Copy the records below line for line, changing nothing.

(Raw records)
◆ ◆ ◆

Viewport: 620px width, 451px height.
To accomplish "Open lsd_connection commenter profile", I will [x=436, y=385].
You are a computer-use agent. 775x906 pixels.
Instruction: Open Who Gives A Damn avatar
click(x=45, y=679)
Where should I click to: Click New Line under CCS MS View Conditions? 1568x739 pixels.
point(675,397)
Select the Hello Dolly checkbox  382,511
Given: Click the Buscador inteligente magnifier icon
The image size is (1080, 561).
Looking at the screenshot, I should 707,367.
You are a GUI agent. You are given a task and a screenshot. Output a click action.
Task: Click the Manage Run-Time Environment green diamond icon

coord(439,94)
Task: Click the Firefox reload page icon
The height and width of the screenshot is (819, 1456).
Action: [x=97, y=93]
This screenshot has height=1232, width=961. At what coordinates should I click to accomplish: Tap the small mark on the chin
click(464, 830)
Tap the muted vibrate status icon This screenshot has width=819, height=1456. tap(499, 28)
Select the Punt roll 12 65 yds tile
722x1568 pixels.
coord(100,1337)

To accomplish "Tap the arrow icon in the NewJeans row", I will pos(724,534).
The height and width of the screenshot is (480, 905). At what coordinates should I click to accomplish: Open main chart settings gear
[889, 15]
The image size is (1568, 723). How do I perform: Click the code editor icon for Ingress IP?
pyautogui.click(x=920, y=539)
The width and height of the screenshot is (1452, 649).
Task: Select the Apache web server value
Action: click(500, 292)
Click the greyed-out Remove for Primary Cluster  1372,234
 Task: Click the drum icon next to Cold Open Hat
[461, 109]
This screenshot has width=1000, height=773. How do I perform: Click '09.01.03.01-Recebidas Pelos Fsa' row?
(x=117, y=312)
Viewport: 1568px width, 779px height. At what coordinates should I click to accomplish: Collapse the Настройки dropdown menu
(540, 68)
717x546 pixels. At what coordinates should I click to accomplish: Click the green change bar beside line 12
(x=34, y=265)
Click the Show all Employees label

◆ ◆ ◆

Exercise solution:
Viewport: 620px width, 451px height.
To accomplish "Open lsd_connection commenter profile", I will [x=436, y=385].
You are a computer-use agent. 775x906 pixels.
Instruction: Open Who Gives A Damn avatar
click(x=45, y=679)
Where should I click to: Click New Line under CCS MS View Conditions? 1568x739 pixels.
point(675,397)
Select the Hello Dolly checkbox  382,511
Given: Click the Buscador inteligente magnifier icon
The image size is (1080, 561).
Looking at the screenshot, I should 707,367.
You are a GUI agent. You are given a task and a screenshot. Output a click action.
Task: Click the Manage Run-Time Environment green diamond icon

coord(439,94)
Task: Click the Firefox reload page icon
The height and width of the screenshot is (819, 1456).
Action: [x=97, y=93]
This screenshot has height=1232, width=961. At what coordinates should I click to accomplish: Tap the small mark on the chin
click(464, 830)
Tap the muted vibrate status icon This screenshot has width=819, height=1456. tap(499, 28)
Select the Punt roll 12 65 yds tile
722x1568 pixels.
coord(100,1337)

To accomplish "Tap the arrow icon in the NewJeans row", I will pos(724,534).
The height and width of the screenshot is (480, 905). At what coordinates should I click to accomplish: Open main chart settings gear
[889, 15]
The image size is (1568, 723). How do I perform: Click the code editor icon for Ingress IP?
pyautogui.click(x=920, y=539)
The width and height of the screenshot is (1452, 649).
Task: Select the Apache web server value
Action: click(500, 292)
Click the greyed-out Remove for Primary Cluster  1372,234
 Task: Click the drum icon next to Cold Open Hat
[461, 109]
This screenshot has width=1000, height=773. How do I perform: Click '09.01.03.01-Recebidas Pelos Fsa' row?
(x=117, y=312)
Viewport: 1568px width, 779px height. At what coordinates should I click to accomplish: Collapse the Настройки dropdown menu
(540, 68)
717x546 pixels. At what coordinates should I click to accomplish: Click the green change bar beside line 12
(x=34, y=265)
Click the Show all Employees label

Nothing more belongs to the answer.